§ **EXERCISE DESCRIPTION**:
Each record should be reproduced exactly.

Dataset entries
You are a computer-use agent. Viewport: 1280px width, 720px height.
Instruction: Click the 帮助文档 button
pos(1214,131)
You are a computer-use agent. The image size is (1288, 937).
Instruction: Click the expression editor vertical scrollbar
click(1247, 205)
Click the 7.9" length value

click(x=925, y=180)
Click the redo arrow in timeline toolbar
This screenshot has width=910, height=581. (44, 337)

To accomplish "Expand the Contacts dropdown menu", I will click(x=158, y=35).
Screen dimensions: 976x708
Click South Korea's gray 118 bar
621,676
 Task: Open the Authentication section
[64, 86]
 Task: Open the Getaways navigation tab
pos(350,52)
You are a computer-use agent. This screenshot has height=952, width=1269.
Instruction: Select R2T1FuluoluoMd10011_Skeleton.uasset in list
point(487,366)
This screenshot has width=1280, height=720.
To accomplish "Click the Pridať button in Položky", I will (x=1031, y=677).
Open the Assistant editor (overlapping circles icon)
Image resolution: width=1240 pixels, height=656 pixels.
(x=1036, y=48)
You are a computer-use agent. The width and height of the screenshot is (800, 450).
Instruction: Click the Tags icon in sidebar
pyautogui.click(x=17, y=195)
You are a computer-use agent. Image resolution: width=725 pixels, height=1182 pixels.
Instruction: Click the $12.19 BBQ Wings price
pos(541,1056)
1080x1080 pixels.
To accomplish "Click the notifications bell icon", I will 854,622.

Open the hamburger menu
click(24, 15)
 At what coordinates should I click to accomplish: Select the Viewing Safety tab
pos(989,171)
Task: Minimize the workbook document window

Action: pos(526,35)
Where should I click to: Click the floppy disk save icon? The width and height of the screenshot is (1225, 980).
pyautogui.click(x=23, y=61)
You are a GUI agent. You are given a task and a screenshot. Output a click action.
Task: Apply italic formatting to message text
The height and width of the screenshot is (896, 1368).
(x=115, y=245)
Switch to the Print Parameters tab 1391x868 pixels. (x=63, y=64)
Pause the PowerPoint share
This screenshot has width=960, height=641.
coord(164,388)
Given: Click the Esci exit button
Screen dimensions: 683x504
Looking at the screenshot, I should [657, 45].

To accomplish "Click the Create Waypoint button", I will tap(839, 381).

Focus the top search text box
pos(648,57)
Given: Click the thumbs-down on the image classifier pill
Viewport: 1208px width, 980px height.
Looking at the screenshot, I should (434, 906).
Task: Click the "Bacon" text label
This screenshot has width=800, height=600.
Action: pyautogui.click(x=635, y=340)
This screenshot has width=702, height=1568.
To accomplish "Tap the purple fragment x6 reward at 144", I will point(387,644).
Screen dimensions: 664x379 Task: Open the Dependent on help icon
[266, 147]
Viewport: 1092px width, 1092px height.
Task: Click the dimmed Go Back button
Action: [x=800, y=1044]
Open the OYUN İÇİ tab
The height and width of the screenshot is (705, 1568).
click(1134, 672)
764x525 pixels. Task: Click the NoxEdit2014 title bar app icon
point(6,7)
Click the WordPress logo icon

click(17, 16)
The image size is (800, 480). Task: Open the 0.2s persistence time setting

§ **RESULT FOR THIS TASK**:
You are a computer-use agent. Viewport: 1280px width, 720px height.
Instruction: Click the 帮助文档 button
pos(1214,131)
You are a computer-use agent. The image size is (1288, 937).
Instruction: Click the expression editor vertical scrollbar
click(1247, 205)
Click the 7.9" length value

click(x=925, y=180)
Click the redo arrow in timeline toolbar
This screenshot has width=910, height=581. (44, 337)

To accomplish "Expand the Contacts dropdown menu", I will click(x=158, y=35).
Screen dimensions: 976x708
Click South Korea's gray 118 bar
621,676
 Task: Open the Authentication section
[64, 86]
 Task: Open the Getaways navigation tab
pos(350,52)
You are a computer-use agent. This screenshot has height=952, width=1269.
Instruction: Select R2T1FuluoluoMd10011_Skeleton.uasset in list
point(487,366)
This screenshot has width=1280, height=720.
To accomplish "Click the Pridať button in Položky", I will (x=1031, y=677).
Open the Assistant editor (overlapping circles icon)
Image resolution: width=1240 pixels, height=656 pixels.
(x=1036, y=48)
You are a computer-use agent. The width and height of the screenshot is (800, 450).
Instruction: Click the Tags icon in sidebar
pyautogui.click(x=17, y=195)
You are a computer-use agent. Image resolution: width=725 pixels, height=1182 pixels.
Instruction: Click the $12.19 BBQ Wings price
pos(541,1056)
1080x1080 pixels.
To accomplish "Click the notifications bell icon", I will 854,622.

Open the hamburger menu
click(24, 15)
 At what coordinates should I click to accomplish: Select the Viewing Safety tab
pos(989,171)
Task: Minimize the workbook document window

Action: pos(526,35)
Where should I click to: Click the floppy disk save icon? The width and height of the screenshot is (1225, 980).
pyautogui.click(x=23, y=61)
You are a GUI agent. You are given a task and a screenshot. Output a click action.
Task: Apply italic formatting to message text
The height and width of the screenshot is (896, 1368).
(x=115, y=245)
Switch to the Print Parameters tab 1391x868 pixels. (x=63, y=64)
Pause the PowerPoint share
This screenshot has width=960, height=641.
coord(164,388)
Given: Click the Esci exit button
Screen dimensions: 683x504
Looking at the screenshot, I should [657, 45].

To accomplish "Click the Create Waypoint button", I will tap(839, 381).

Focus the top search text box
pos(648,57)
Given: Click the thumbs-down on the image classifier pill
Viewport: 1208px width, 980px height.
Looking at the screenshot, I should (434, 906).
Task: Click the "Bacon" text label
This screenshot has width=800, height=600.
Action: pyautogui.click(x=635, y=340)
This screenshot has width=702, height=1568.
To accomplish "Tap the purple fragment x6 reward at 144", I will point(387,644).
Screen dimensions: 664x379 Task: Open the Dependent on help icon
[266, 147]
Viewport: 1092px width, 1092px height.
Task: Click the dimmed Go Back button
Action: [x=800, y=1044]
Open the OYUN İÇİ tab
The height and width of the screenshot is (705, 1568).
click(1134, 672)
764x525 pixels. Task: Click the NoxEdit2014 title bar app icon
point(6,7)
Click the WordPress logo icon

click(17, 16)
The image size is (800, 480). Task: Open the 0.2s persistence time setting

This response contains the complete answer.